Get meaningful error messages out of data_bunch loaders

Hi!

I am trying to build an out-of-core ItemList. My first attempt is using HDF5 as block storage. You can do out of core writes and reads with it. However, Hdf5 does not play nice with multiprocessing. I suspect that not even if you open the same file, in each process, you are not safe. [at least this is written in the comments of some h5 examples]

I tried writting such a ItemList and the data_bunch.one_batch() call silently crashes with a KeyboardInterrupt exception. This exception is triggered somewhere in the code below data_bunch.one_batch() (eg in a print()). This is I suspect a multiprocessing issue.

Below, is an exception example:

Exception ignored in: <function _DataLoaderIter.__del__ at 0x7f6561071bf8>
Traceback (most recent call last):
  File "/home/visoft/miniconda3/envs/ta/lib/python3.7/site-packages/torch/utils/data/dataloader.py", line 717, in __del__
    self._shutdown_workers()
  File "/home/visoft/miniconda3/envs/ta/lib/python3.7/site-packages/torch/utils/data/dataloader.py", line 713, in _shutdown_workers
    w.join()
  File "/home/visoft/miniconda3/envs/ta/lib/python3.7/multiprocessing/process.py", line 140, in join
    res = self._popen.wait(timeout)
  File "/home/visoft/miniconda3/envs/ta/lib/python3.7/multiprocessing/popen_fork.py", line 48, in wait
    return self.poll(os.WNOHANG if timeout == 0.0 else 0)
  File "/home/visoft/miniconda3/envs/ta/lib/python3.7/multiprocessing/popen_fork.py", line 28, in poll
    pid, sts = os.waitpid(self.pid, flag)
KeyboardInterrupt: 

Question: How can I get meaningful error messages from inside the data loader workers?

p.s. My next focus is using numpy’s memory mapped files and if that fails, something heavier.

Updates: The hdf5 is not an option, however, the memory mapped files are.
At least, in few tests that I did, hdf5-backed ItemList returns misalligned items and labels. This is a no-go.

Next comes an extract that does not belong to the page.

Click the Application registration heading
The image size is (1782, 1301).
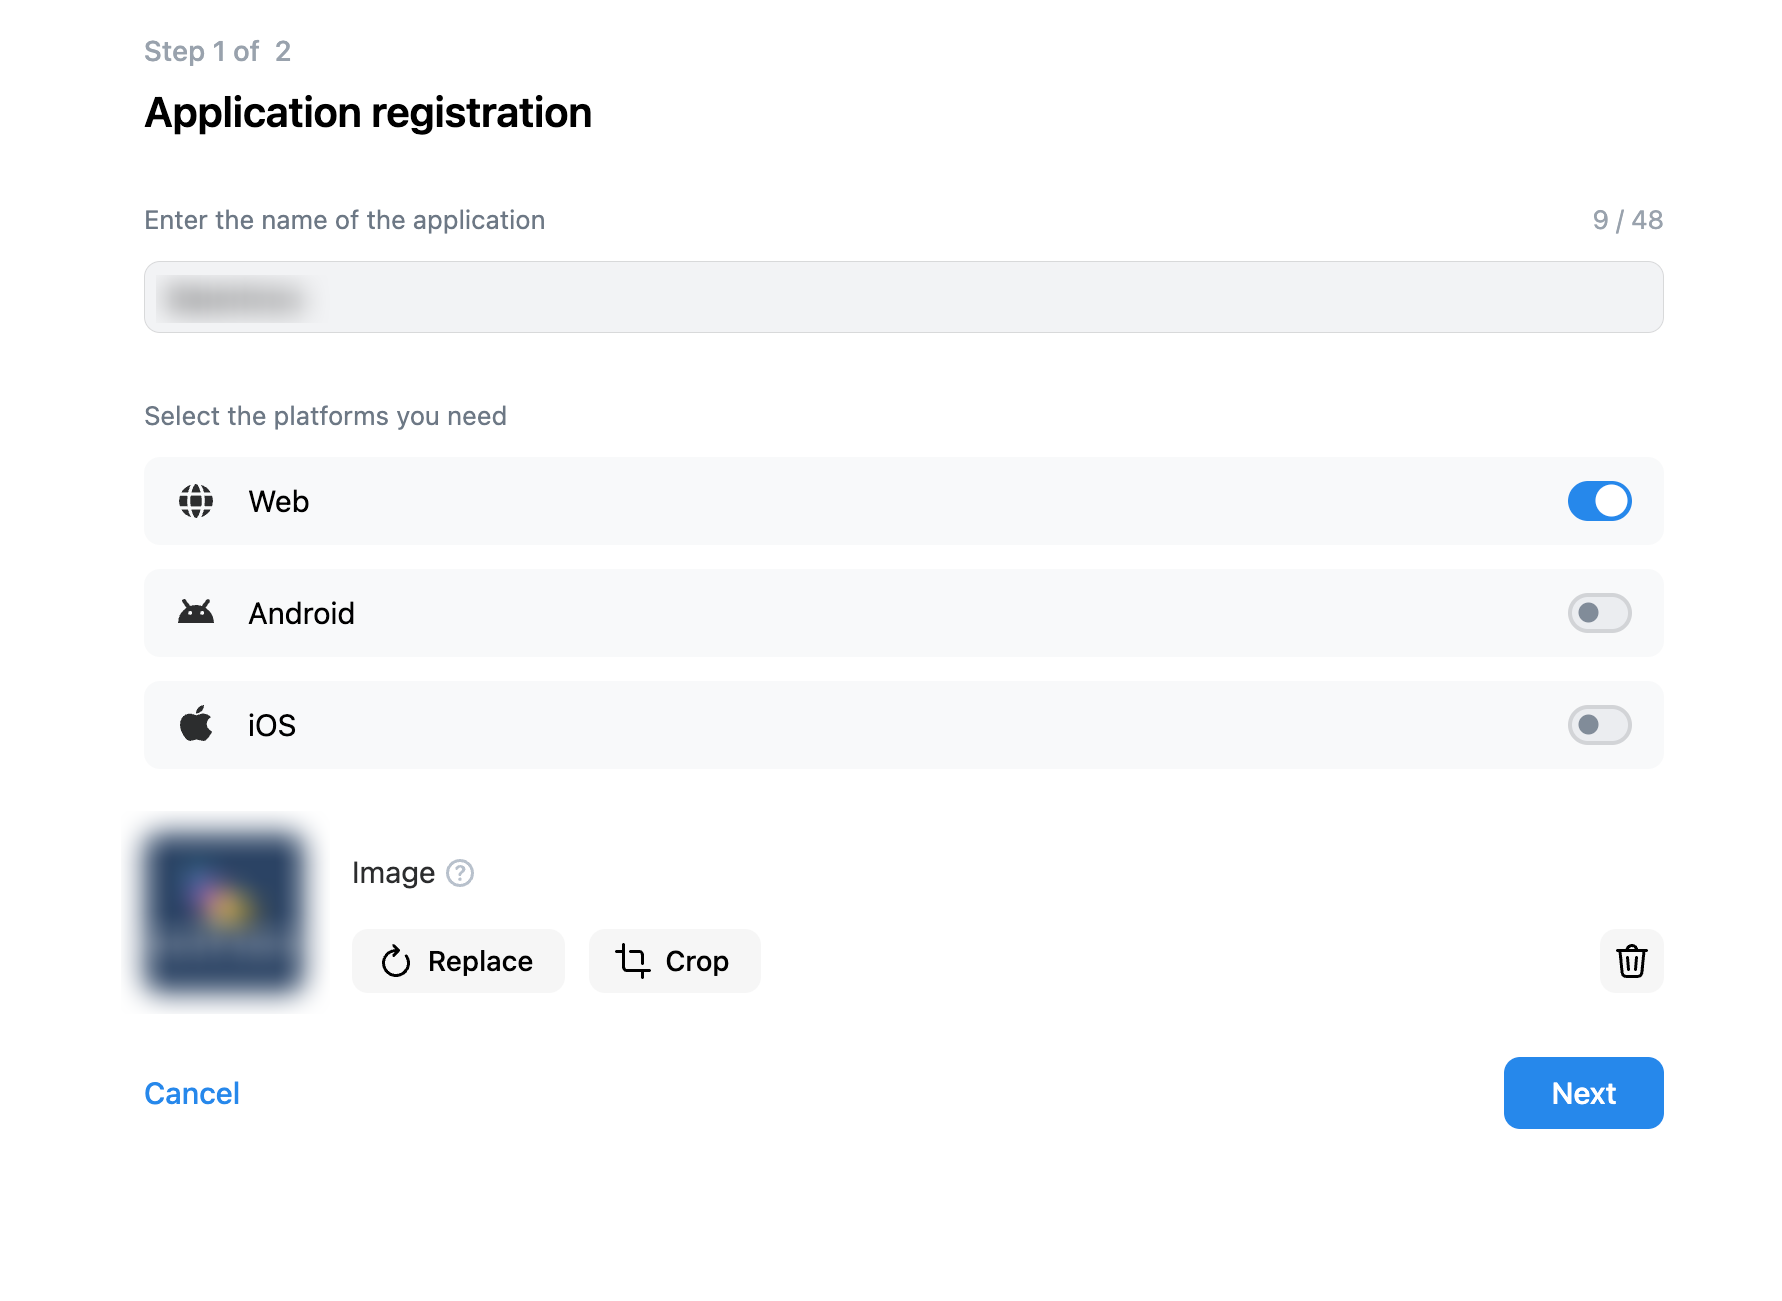click(x=368, y=113)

I tried the same logic but using numpy memory mapped files and it worked. I got consistent items and labels. HOWEVER when debugging the code I still got a strange behavior.
Setting a breakpoint below the data_bunch.one_batch() crashes the code with KeyboardInterrupt exception inside lib/python3.7/site-packages/numpy/core/arrayprint.py. So, my original question is still relevant.

When I am running the code, without debugger, there is no exception dough. [I use pycharm IDE]

Thank you!

LE: I guess the error is triggered when cleaning up the resources (eg probably closing a memfile opened in another process?).

To get meaningful errors from pytorch DataLoader, you have to stop multi-processing by passing num_workers=0.

Hi! Thanks for looking into it!

The error have something to do with (1) doing multiprocessing AND (2) running in debug mode.
Setting num_workers=0 raises no errors. Once I set this to >=4 (why 4? Ok, I have an 4 core Intel processor) I got errors [Only running in debug mode from IDE]. Not always the same error. But all linked to some multiprocessing/multithreading issues.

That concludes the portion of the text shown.